Would you extract the whole listing below and retype it exactly?
********
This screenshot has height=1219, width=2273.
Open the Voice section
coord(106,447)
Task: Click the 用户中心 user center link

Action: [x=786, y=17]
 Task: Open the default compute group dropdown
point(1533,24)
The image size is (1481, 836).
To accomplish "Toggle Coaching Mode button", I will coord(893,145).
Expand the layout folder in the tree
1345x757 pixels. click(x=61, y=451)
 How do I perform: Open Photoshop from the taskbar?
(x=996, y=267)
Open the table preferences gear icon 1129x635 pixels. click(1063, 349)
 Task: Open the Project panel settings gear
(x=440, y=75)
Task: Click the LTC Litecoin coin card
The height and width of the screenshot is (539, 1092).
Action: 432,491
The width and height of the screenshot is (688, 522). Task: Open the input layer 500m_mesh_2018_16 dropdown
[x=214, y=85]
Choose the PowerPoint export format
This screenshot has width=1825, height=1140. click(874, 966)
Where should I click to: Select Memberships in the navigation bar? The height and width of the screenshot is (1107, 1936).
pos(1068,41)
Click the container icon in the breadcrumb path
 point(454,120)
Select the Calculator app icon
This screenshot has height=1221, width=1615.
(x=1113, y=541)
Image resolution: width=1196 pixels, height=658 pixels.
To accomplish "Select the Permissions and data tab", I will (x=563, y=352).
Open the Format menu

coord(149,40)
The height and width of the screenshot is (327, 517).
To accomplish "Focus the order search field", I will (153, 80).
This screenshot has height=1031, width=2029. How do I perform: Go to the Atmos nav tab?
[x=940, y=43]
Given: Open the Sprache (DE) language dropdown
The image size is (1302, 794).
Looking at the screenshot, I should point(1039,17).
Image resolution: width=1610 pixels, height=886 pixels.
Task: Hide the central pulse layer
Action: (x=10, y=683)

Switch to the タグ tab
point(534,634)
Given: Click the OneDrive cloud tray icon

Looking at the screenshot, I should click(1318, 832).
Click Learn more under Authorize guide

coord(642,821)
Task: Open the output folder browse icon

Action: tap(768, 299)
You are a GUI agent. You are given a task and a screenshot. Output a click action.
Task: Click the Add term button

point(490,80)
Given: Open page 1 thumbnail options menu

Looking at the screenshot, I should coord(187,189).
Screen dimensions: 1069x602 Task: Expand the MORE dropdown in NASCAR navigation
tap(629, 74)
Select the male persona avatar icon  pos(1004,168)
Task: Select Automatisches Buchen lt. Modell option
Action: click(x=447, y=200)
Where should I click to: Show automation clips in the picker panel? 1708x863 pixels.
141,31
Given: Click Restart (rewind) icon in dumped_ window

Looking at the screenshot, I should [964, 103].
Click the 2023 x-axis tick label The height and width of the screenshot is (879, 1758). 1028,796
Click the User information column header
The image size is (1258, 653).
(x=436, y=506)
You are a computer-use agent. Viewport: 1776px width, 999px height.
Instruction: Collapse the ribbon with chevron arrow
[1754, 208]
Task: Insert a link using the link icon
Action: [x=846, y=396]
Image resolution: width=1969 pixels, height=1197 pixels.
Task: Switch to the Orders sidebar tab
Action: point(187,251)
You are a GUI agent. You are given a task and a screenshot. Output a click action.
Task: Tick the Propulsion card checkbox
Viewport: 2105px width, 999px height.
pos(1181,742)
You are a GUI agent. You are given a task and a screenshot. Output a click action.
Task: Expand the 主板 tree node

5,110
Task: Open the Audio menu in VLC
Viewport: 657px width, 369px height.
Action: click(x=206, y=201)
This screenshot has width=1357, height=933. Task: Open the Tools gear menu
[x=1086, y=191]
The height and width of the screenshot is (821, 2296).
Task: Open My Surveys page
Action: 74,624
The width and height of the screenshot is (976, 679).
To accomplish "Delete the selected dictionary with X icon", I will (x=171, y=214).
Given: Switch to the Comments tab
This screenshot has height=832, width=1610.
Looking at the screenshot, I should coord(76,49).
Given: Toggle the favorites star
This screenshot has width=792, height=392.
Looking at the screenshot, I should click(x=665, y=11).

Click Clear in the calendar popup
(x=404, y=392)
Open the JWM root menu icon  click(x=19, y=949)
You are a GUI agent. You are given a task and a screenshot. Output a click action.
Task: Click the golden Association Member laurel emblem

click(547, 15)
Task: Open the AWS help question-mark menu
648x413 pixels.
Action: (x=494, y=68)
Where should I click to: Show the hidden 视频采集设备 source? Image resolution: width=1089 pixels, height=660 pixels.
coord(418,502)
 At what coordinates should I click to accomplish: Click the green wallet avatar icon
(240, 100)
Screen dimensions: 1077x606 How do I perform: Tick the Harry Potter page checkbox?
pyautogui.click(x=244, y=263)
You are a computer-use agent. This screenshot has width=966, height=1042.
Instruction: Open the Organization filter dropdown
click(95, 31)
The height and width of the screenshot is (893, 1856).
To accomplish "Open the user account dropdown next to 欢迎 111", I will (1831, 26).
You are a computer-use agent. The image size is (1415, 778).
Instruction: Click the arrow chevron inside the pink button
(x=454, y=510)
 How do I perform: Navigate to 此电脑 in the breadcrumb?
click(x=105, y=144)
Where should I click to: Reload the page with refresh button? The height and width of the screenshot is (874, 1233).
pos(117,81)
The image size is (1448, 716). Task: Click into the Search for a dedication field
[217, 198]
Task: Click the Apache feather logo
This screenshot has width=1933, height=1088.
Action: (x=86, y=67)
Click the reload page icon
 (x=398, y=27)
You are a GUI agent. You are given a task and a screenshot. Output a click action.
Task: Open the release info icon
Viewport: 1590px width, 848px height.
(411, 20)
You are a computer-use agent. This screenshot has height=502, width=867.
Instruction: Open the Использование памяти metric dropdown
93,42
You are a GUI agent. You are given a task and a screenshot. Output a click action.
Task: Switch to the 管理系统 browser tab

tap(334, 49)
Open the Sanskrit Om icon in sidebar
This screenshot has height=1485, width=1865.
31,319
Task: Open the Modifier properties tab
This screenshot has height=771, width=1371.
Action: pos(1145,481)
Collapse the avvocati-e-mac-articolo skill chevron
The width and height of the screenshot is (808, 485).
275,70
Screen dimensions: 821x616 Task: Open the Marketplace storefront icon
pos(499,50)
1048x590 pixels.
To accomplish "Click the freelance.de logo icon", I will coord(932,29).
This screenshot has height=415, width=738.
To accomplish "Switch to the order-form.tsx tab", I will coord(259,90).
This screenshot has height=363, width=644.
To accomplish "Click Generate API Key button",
********
_Exercise response_
This screenshot has height=1219, width=2273.
Open the Voice section
coord(106,447)
Task: Click the 用户中心 user center link

Action: [x=786, y=17]
 Task: Open the default compute group dropdown
point(1533,24)
The image size is (1481, 836).
To accomplish "Toggle Coaching Mode button", I will coord(893,145).
Expand the layout folder in the tree
1345x757 pixels. click(x=61, y=451)
 How do I perform: Open Photoshop from the taskbar?
(x=996, y=267)
Open the table preferences gear icon 1129x635 pixels. click(1063, 349)
 Task: Open the Project panel settings gear
(x=440, y=75)
Task: Click the LTC Litecoin coin card
The height and width of the screenshot is (539, 1092).
Action: 432,491
The width and height of the screenshot is (688, 522). Task: Open the input layer 500m_mesh_2018_16 dropdown
[x=214, y=85]
Choose the PowerPoint export format
This screenshot has width=1825, height=1140. click(874, 966)
Where should I click to: Select Memberships in the navigation bar? The height and width of the screenshot is (1107, 1936).
pos(1068,41)
Click the container icon in the breadcrumb path
 point(454,120)
Select the Calculator app icon
This screenshot has height=1221, width=1615.
(x=1113, y=541)
Image resolution: width=1196 pixels, height=658 pixels.
To accomplish "Select the Permissions and data tab", I will (x=563, y=352).
Open the Format menu

coord(149,40)
The height and width of the screenshot is (327, 517).
To accomplish "Focus the order search field", I will (153, 80).
This screenshot has height=1031, width=2029. How do I perform: Go to the Atmos nav tab?
[x=940, y=43]
Given: Open the Sprache (DE) language dropdown
The image size is (1302, 794).
Looking at the screenshot, I should point(1039,17).
Image resolution: width=1610 pixels, height=886 pixels.
Task: Hide the central pulse layer
Action: (x=10, y=683)

Switch to the タグ tab
point(534,634)
Given: Click the OneDrive cloud tray icon

Looking at the screenshot, I should click(1318, 832).
Click Learn more under Authorize guide

coord(642,821)
Task: Open the output folder browse icon

Action: tap(768, 299)
You are a GUI agent. You are given a task and a screenshot. Output a click action.
Task: Click the Add term button

point(490,80)
Given: Open page 1 thumbnail options menu

Looking at the screenshot, I should coord(187,189).
Screen dimensions: 1069x602 Task: Expand the MORE dropdown in NASCAR navigation
tap(629, 74)
Select the male persona avatar icon  pos(1004,168)
Task: Select Automatisches Buchen lt. Modell option
Action: click(x=447, y=200)
Where should I click to: Show automation clips in the picker panel? 1708x863 pixels.
141,31
Given: Click Restart (rewind) icon in dumped_ window

Looking at the screenshot, I should [964, 103].
Click the 2023 x-axis tick label The height and width of the screenshot is (879, 1758). 1028,796
Click the User information column header
The image size is (1258, 653).
(x=436, y=506)
You are a computer-use agent. Viewport: 1776px width, 999px height.
Instruction: Collapse the ribbon with chevron arrow
[1754, 208]
Task: Insert a link using the link icon
Action: [x=846, y=396]
Image resolution: width=1969 pixels, height=1197 pixels.
Task: Switch to the Orders sidebar tab
Action: point(187,251)
You are a GUI agent. You are given a task and a screenshot. Output a click action.
Task: Tick the Propulsion card checkbox
Viewport: 2105px width, 999px height.
pos(1181,742)
You are a GUI agent. You are given a task and a screenshot. Output a click action.
Task: Expand the 主板 tree node

5,110
Task: Open the Audio menu in VLC
Viewport: 657px width, 369px height.
Action: click(x=206, y=201)
This screenshot has width=1357, height=933. Task: Open the Tools gear menu
[x=1086, y=191]
The height and width of the screenshot is (821, 2296).
Task: Open My Surveys page
Action: 74,624
The width and height of the screenshot is (976, 679).
To accomplish "Delete the selected dictionary with X icon", I will (x=171, y=214).
Given: Switch to the Comments tab
This screenshot has height=832, width=1610.
Looking at the screenshot, I should coord(76,49).
Given: Toggle the favorites star
This screenshot has width=792, height=392.
Looking at the screenshot, I should click(x=665, y=11).

Click Clear in the calendar popup
(x=404, y=392)
Open the JWM root menu icon  click(x=19, y=949)
You are a GUI agent. You are given a task and a screenshot. Output a click action.
Task: Click the golden Association Member laurel emblem

click(547, 15)
Task: Open the AWS help question-mark menu
648x413 pixels.
Action: (x=494, y=68)
Where should I click to: Show the hidden 视频采集设备 source? Image resolution: width=1089 pixels, height=660 pixels.
coord(418,502)
 At what coordinates should I click to accomplish: Click the green wallet avatar icon
(240, 100)
Screen dimensions: 1077x606 How do I perform: Tick the Harry Potter page checkbox?
pyautogui.click(x=244, y=263)
You are a computer-use agent. This screenshot has width=966, height=1042.
Instruction: Open the Organization filter dropdown
click(95, 31)
The height and width of the screenshot is (893, 1856).
To accomplish "Open the user account dropdown next to 欢迎 111", I will (1831, 26).
You are a computer-use agent. The image size is (1415, 778).
Instruction: Click the arrow chevron inside the pink button
(x=454, y=510)
 How do I perform: Navigate to 此电脑 in the breadcrumb?
click(x=105, y=144)
Where should I click to: Reload the page with refresh button? The height and width of the screenshot is (874, 1233).
pos(117,81)
The image size is (1448, 716). Task: Click into the Search for a dedication field
[217, 198]
Task: Click the Apache feather logo
This screenshot has width=1933, height=1088.
Action: (x=86, y=67)
Click the reload page icon
 (x=398, y=27)
You are a GUI agent. You are given a task and a screenshot. Output a click action.
Task: Open the release info icon
Viewport: 1590px width, 848px height.
(411, 20)
You are a computer-use agent. This screenshot has height=502, width=867.
Instruction: Open the Использование памяти metric dropdown
93,42
You are a GUI agent. You are given a task and a screenshot. Output a click action.
Task: Switch to the 管理系统 browser tab

tap(334, 49)
Open the Sanskrit Om icon in sidebar
This screenshot has height=1485, width=1865.
31,319
Task: Open the Modifier properties tab
This screenshot has height=771, width=1371.
Action: pos(1145,481)
Collapse the avvocati-e-mac-articolo skill chevron
The width and height of the screenshot is (808, 485).
275,70
Screen dimensions: 821x616 Task: Open the Marketplace storefront icon
pos(499,50)
1048x590 pixels.
To accomplish "Click the freelance.de logo icon", I will coord(932,29).
This screenshot has height=415, width=738.
To accomplish "Switch to the order-form.tsx tab", I will coord(259,90).
This screenshot has height=363, width=644.
To accomplish "Click Generate API Key button",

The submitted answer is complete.